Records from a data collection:
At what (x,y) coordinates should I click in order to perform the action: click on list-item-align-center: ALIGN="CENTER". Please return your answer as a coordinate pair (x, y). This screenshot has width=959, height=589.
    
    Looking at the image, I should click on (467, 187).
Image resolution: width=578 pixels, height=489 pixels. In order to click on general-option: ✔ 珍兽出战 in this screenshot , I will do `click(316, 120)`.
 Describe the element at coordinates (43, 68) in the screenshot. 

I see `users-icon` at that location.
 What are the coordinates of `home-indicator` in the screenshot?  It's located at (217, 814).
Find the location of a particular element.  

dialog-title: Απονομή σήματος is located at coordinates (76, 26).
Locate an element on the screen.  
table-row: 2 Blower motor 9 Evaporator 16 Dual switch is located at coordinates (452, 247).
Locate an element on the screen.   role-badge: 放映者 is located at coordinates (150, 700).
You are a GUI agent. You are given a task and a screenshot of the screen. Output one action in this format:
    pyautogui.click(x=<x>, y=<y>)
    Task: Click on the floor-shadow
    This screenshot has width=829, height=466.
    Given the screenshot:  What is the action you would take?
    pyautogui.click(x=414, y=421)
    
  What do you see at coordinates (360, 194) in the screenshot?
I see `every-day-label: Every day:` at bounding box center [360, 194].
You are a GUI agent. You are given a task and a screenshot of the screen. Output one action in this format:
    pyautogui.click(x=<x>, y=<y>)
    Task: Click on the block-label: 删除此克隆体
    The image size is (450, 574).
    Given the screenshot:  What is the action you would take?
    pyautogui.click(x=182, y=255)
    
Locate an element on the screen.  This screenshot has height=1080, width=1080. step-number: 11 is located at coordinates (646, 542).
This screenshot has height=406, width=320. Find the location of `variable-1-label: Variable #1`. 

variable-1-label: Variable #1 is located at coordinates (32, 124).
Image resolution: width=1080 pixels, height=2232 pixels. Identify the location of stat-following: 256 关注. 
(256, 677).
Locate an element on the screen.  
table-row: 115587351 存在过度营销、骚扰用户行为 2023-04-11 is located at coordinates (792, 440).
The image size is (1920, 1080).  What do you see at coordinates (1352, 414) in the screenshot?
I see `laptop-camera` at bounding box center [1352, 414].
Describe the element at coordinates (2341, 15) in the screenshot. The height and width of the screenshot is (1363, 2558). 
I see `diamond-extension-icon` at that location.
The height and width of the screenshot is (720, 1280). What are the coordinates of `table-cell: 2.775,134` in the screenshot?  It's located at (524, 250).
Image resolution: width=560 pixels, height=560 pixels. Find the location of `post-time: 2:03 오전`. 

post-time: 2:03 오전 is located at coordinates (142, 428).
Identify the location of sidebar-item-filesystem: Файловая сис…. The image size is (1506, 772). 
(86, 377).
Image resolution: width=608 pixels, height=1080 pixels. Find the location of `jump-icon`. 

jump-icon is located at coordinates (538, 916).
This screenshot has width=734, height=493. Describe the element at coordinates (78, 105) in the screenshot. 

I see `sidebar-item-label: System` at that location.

> **EXERCISE GOAL**: Put every line of the listing above into a numbered list, omitting the blank lines.

> **RESPONSE AREA**:
1. At what (x,y) coordinates should I click in order to perform the action: click on list-item-align-center: ALIGN="CENTER". Please return your answer as a coordinate pair (x, y). This screenshot has width=959, height=589.
2.     Looking at the image, I should click on (467, 187).
3. Image resolution: width=578 pixels, height=489 pixels. In order to click on general-option: ✔ 珍兽出战 in this screenshot , I will do `click(316, 120)`.
4.  Describe the element at coordinates (43, 68) in the screenshot. 
5. I see `users-icon` at that location.
6.  What are the coordinates of `home-indicator` in the screenshot?  It's located at (217, 814).
7. Find the location of a particular element.  
8. dialog-title: Απονομή σήματος is located at coordinates (76, 26).
9. Locate an element on the screen.  
10. table-row: 2 Blower motor 9 Evaporator 16 Dual switch is located at coordinates (452, 247).
11. Locate an element on the screen.   role-badge: 放映者 is located at coordinates (150, 700).
12. You are a GUI agent. You are given a task and a screenshot of the screen. Output one action in this format:
13.     pyautogui.click(x=<x>, y=<y>)
14.     Task: Click on the floor-shadow
15.     This screenshot has width=829, height=466.
16.     Given the screenshot:  What is the action you would take?
17.     pyautogui.click(x=414, y=421)
18.   What do you see at coordinates (360, 194) in the screenshot?
19. I see `every-day-label: Every day:` at bounding box center [360, 194].
20. You are a GUI agent. You are given a task and a screenshot of the screen. Output one action in this format:
21.     pyautogui.click(x=<x>, y=<y>)
22.     Task: Click on the block-label: 删除此克隆体
23.     The image size is (450, 574).
24.     Given the screenshot:  What is the action you would take?
25.     pyautogui.click(x=182, y=255)
26. Locate an element on the screen.  This screenshot has height=1080, width=1080. step-number: 11 is located at coordinates (646, 542).
27. This screenshot has height=406, width=320. Find the location of `variable-1-label: Variable #1`. 
28. variable-1-label: Variable #1 is located at coordinates (32, 124).
29. Image resolution: width=1080 pixels, height=2232 pixels. Identify the location of stat-following: 256 关注. 
30. (256, 677).
31. Locate an element on the screen.  
32. table-row: 115587351 存在过度营销、骚扰用户行为 2023-04-11 is located at coordinates (792, 440).
33. The image size is (1920, 1080).  What do you see at coordinates (1352, 414) in the screenshot?
34. I see `laptop-camera` at bounding box center [1352, 414].
35. Describe the element at coordinates (2341, 15) in the screenshot. The height and width of the screenshot is (1363, 2558). 
36. I see `diamond-extension-icon` at that location.
37. The height and width of the screenshot is (720, 1280). What are the coordinates of `table-cell: 2.775,134` in the screenshot?  It's located at (524, 250).
38. Image resolution: width=560 pixels, height=560 pixels. Find the location of `post-time: 2:03 오전`. 
39. post-time: 2:03 오전 is located at coordinates (142, 428).
40. Identify the location of sidebar-item-filesystem: Файловая сис…. The image size is (1506, 772). 
41. (86, 377).
42. Image resolution: width=608 pixels, height=1080 pixels. Find the location of `jump-icon`. 
43. jump-icon is located at coordinates (538, 916).
44. This screenshot has width=734, height=493. Describe the element at coordinates (78, 105) in the screenshot. 
45. I see `sidebar-item-label: System` at that location.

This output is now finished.